You're site indicates the "investigator" de-barked the dogs against Iams wishes, do all employees (especially fairly new ones) have the authority to order surgical proceedures for the animals? If so, should this maybe be addressed? How was the "investigator" able to get the dogs debarked behind Iams's back? (Did she remove the animals to a clinic? or have the proceedure take place in the lab? Did the "investigator" pay for the proceedure, or was it out of Iams pocket? Are dogs currently de-barked in your labs? Are there any de-barked dogs in the labs now that were not de-barked by the "investigator"?

Also, is 30minutes 5 days a week really enough human contact and exercise time for the dogs? Is this the type of time Iams recomends for pet owners?

How does Iams choose which animals get re-used in the lab, which get adopted out, and which go to a "pet retirement" home? Do you have pictures of the "Pet retirement" home? Who works at the retirement home? Do you accept volunteers to come and take care of the animals (play, walk etc...)?
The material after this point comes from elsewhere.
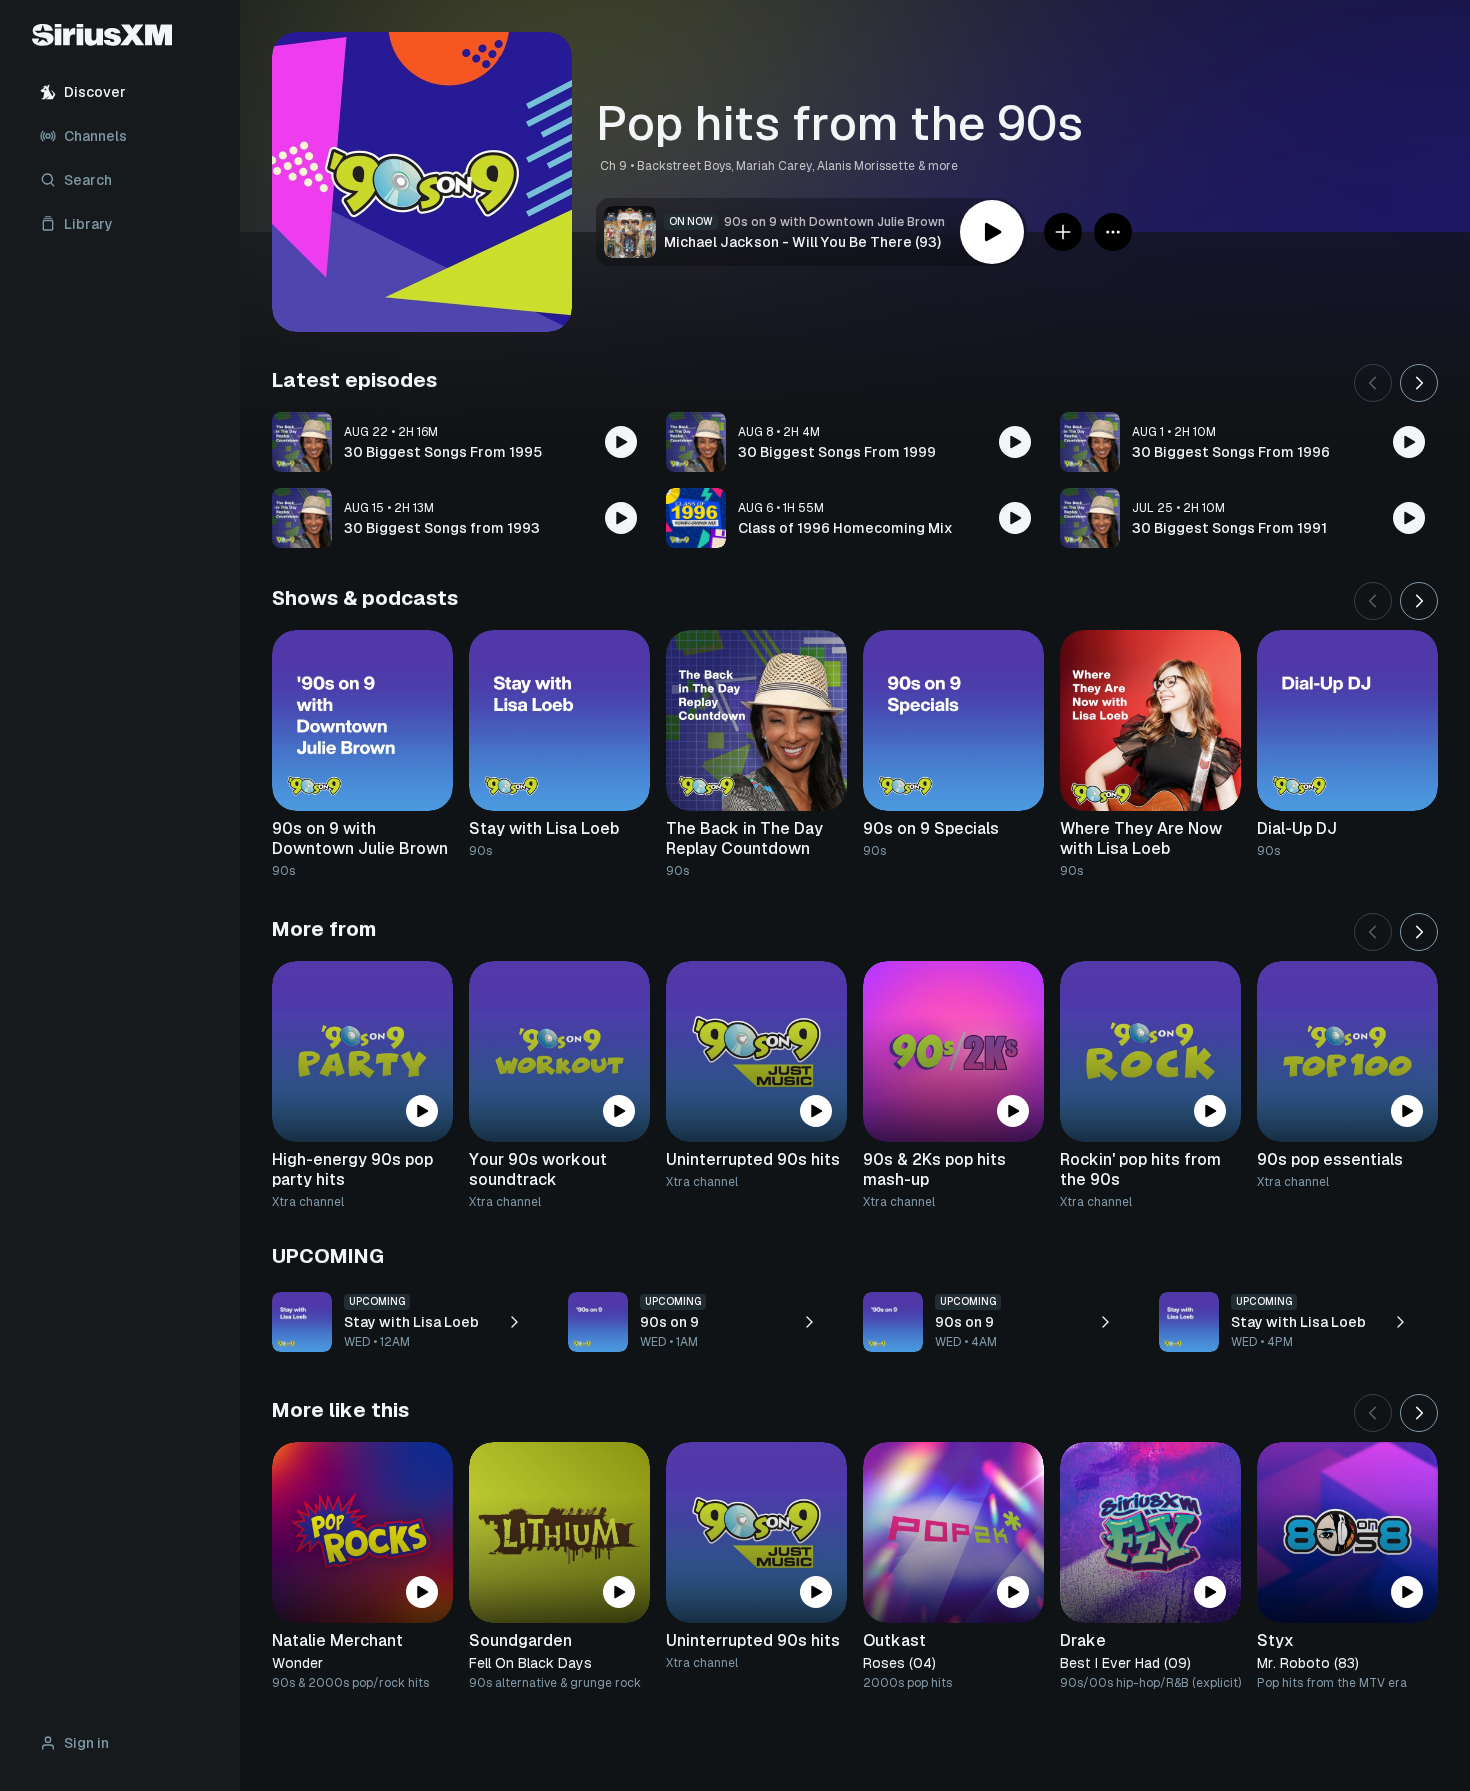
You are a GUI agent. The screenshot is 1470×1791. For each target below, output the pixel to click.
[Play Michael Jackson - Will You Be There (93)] (992, 232)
Thanks for your time, I look forward to hearing from you.
Sincerely


....sorry didn't do the attachment properly the 1st post :D

BamaRama
September 15th, 2004, 08:37 AM
Excellent questions in your reply to them! Though, I'm suspecting that you may not get a reply back. The email you received has been sent, in exact copies, to other members here....so if they were actually to answer the reply you sent, I would be surprised! But please let us know if they reply, I'd love to hear some of the answers to those questions!!

Sheriffmom
September 15th, 2004, 09:49 AM
Yeah, I figured. I'm not holding my breath for an answer.
Their web site really makes me wonder. Especially about the reasons certain animals go to adopted homes, others to "retirement homes" and still others are re-used. I seem to be thinking the worst, and yet trying not to jump to conclusions. My initial thought is the re-used animals are not yet "used up" and can "take" more abuse. Retirement home animals are too beaten down, with too much evidence of what happend to them for Iams to allow them to be adopted out. And finally the adopted-out animals are still "good-looking" enough that people won't suspect what was done to them and/or the experiments on them were less severe and disfiguring so they are still "adoptable". I hope I'm wrong and just thinking the worst though!